▶ **OPDRACHT**
Leg in één tot drie zinnen uit waarom de omnibusvorm van The French Dispatch volgens het tekstfragment een kracht is, hoewel de meeste recensies er een zwakte in zien.

▶ **TEKSTFRAGMENT**
· · · · ·

Waarom niet? Een paar suggesties. Anderson (Moonrise Kingdom, 2012; The Grand Budapest Hotel, 2014) maakt komedies en gebruikt animatie – een genre en een medium die altijd minder serieus worden genomen. Plus, Anderson heeft een heel herkenbare stijl. Als dit zijn debuutfilm was geweest, was het publiek van verbijstering achterover geklapt. Maar omdat de stijl bekend is, denken critici (en juryleden) toch: meer van hetzelfde.

Als in de schilderkunst ook zo gedacht werd, was Picasso niet ver gekomen. En trouwens: ook bij Picasso ging stijl meestal boven inhoud. L’art pour l’art wordt in die kunstwereld geaccepteerd. De meeste filmcritici eisen echter een strakke spanningsboog. Anderson geeft daar weinig om en The French Dispatch is bovendien een omnibusfilm: hij gaat over een New Yorker-achtig Amerikaans tijdschrift in het Franse stadje Ennui-sur-Blasé, waarvan de artikelen de aanleiding vormen voor de afzonderlijke episodes. Dramatisch gezien los zand dus. De meeste recensies, ook positieve, zien dat als een zwakte. Maar het vergroot Andersons stilistische vrijheid – en omdat bij hem stijl boven alles gaat is het dus juist een kracht: L’Anderson pour l’Anderson.

· · · · ·

▶ **AANGELEVERDE GEGEVENS**
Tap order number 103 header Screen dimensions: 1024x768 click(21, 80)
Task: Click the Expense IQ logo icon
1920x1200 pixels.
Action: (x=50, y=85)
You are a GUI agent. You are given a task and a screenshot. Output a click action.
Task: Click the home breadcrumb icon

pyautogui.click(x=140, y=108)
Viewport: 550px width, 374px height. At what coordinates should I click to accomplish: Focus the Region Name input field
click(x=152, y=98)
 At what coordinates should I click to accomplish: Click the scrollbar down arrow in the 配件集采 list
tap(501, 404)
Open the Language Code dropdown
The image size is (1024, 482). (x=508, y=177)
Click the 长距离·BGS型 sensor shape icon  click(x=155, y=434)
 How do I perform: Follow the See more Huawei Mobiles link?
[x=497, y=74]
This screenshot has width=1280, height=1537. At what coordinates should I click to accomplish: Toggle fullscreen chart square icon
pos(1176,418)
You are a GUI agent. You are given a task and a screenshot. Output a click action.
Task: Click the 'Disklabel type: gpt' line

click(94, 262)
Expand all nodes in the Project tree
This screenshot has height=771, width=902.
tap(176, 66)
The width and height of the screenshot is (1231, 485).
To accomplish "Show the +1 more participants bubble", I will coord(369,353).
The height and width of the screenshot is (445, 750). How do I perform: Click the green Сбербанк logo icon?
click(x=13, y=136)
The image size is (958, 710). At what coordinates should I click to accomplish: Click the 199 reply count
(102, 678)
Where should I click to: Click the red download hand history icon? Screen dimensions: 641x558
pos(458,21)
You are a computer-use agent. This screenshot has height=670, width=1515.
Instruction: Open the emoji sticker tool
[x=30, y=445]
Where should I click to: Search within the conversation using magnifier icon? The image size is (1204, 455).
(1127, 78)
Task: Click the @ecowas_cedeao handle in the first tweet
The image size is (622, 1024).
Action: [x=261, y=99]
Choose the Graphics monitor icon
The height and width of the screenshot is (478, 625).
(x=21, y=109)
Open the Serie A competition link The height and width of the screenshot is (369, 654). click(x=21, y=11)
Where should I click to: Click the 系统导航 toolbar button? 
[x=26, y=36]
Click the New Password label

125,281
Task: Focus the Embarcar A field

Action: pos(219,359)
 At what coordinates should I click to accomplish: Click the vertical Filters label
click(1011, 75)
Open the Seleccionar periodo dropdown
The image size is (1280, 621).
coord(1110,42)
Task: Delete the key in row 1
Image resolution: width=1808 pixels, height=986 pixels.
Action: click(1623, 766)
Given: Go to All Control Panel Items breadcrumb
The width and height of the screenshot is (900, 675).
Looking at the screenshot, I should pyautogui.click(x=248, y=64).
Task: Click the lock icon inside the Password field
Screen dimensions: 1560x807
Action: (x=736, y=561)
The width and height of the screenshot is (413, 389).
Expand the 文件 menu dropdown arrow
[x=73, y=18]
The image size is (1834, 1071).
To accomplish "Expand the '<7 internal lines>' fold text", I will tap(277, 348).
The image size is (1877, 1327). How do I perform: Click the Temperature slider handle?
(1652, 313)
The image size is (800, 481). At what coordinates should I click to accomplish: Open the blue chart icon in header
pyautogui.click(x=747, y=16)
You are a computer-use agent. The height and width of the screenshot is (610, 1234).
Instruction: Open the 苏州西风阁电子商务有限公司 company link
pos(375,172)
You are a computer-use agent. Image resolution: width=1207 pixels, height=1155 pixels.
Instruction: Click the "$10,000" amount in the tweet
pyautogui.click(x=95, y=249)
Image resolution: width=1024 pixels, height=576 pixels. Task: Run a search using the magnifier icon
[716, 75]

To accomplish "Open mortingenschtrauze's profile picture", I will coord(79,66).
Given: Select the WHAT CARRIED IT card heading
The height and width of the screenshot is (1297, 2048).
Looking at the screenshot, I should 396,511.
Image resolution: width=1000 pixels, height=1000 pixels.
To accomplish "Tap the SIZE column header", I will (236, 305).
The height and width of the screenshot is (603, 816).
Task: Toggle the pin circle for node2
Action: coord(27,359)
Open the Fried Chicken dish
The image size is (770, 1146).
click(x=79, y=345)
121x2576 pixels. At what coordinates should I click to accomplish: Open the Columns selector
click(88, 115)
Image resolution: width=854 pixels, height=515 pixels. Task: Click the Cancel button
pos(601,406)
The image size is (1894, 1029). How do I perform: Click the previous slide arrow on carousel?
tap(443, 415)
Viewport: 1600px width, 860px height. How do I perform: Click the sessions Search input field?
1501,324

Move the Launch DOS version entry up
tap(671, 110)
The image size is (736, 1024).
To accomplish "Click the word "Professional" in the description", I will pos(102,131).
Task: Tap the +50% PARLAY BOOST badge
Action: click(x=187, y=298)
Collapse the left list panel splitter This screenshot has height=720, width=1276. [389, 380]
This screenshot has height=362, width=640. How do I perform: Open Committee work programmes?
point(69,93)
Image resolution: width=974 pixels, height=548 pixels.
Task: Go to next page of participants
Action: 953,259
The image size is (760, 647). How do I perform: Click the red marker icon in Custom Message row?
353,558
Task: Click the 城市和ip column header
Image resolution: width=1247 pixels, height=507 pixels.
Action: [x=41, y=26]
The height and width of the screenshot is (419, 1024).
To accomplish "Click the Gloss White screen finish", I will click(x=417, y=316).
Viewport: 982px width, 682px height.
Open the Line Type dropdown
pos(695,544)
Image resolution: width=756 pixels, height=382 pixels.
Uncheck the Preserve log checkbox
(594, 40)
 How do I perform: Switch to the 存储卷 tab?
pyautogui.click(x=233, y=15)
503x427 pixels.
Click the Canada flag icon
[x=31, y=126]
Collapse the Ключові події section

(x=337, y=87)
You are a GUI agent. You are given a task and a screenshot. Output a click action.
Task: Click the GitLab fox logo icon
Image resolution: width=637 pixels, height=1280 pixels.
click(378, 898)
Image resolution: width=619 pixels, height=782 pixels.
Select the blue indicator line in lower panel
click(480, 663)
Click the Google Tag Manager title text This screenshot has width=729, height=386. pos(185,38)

· · · · ·

▶ **VERWACHT ANTWOORD**
De omnibusvorm vergroot Andersons stilistische vrijheid. Omdat bij hem stijl boven alles gaat, is de film daardoor juist sterker, ook al is hij dramatisch gezien los zand.